━━━━━ Material to process

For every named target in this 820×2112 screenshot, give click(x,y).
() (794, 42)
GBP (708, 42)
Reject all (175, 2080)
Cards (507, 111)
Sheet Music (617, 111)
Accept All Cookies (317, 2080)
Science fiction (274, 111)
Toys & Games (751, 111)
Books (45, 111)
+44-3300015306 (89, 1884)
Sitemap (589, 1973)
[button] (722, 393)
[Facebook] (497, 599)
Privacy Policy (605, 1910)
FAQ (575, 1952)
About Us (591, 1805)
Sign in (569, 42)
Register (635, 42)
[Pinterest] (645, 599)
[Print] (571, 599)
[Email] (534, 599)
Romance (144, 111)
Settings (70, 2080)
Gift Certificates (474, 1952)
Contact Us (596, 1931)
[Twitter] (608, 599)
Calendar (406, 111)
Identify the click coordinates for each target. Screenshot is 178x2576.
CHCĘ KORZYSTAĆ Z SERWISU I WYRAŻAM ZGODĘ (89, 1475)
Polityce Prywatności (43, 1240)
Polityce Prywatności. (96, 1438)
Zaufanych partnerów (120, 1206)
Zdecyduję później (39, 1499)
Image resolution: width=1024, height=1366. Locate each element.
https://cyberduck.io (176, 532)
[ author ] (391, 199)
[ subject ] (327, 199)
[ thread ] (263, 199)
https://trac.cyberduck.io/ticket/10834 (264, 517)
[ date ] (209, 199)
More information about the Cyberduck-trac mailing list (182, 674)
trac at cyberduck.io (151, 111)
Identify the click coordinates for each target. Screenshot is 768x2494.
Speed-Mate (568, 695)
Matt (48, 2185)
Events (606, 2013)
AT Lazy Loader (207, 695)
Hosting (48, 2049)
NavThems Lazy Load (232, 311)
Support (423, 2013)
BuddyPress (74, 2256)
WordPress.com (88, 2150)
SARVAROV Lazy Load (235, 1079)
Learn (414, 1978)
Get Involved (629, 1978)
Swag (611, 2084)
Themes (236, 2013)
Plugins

━━━━━━━━━━

• **Task item**
Repeat each line above exactly as written.

• **Answer space**
For every named target in this 820×2112 screenshot, give click(x,y).
() (794, 42)
GBP (708, 42)
Reject all (175, 2080)
Cards (507, 111)
Sheet Music (617, 111)
Accept All Cookies (317, 2080)
Science fiction (274, 111)
Toys & Games (751, 111)
Books (45, 111)
+44-3300015306 (89, 1884)
Sitemap (589, 1973)
[button] (722, 393)
[Facebook] (497, 599)
Privacy Policy (605, 1910)
FAQ (575, 1952)
About Us (591, 1805)
Sign in (569, 42)
Register (635, 42)
[Pinterest] (645, 599)
[Print] (571, 599)
[Email] (534, 599)
Romance (144, 111)
Settings (70, 2080)
Gift Certificates (474, 1952)
Contact Us (596, 1931)
[Twitter] (608, 599)
Calendar (406, 111)
Identify the click coordinates for each target. Screenshot is 178x2576.
CHCĘ KORZYSTAĆ Z SERWISU I WYRAŻAM ZGODĘ (89, 1475)
Polityce Prywatności (43, 1240)
Polityce Prywatności. (96, 1438)
Zaufanych partnerów (120, 1206)
Zdecyduję później (39, 1499)
Image resolution: width=1024, height=1366. Locate each element.
https://cyberduck.io (176, 532)
[ author ] (391, 199)
[ subject ] (327, 199)
[ thread ] (263, 199)
https://trac.cyberduck.io/ticket/10834 (264, 517)
[ date ] (209, 199)
More information about the Cyberduck-trac mailing list (182, 674)
trac at cyberduck.io (151, 111)
Identify the click coordinates for each target. Screenshot is 768x2494.
Speed-Mate (568, 695)
Matt (48, 2185)
Events (606, 2013)
AT Lazy Loader (207, 695)
Hosting (48, 2049)
NavThems Lazy Load (232, 311)
Support (423, 2013)
BuddyPress (74, 2256)
WordPress.com (88, 2150)
SARVAROV Lazy Load (235, 1079)
Learn (414, 1978)
Get Involved (629, 1978)
Swag (611, 2084)
Themes (236, 2013)
Plugins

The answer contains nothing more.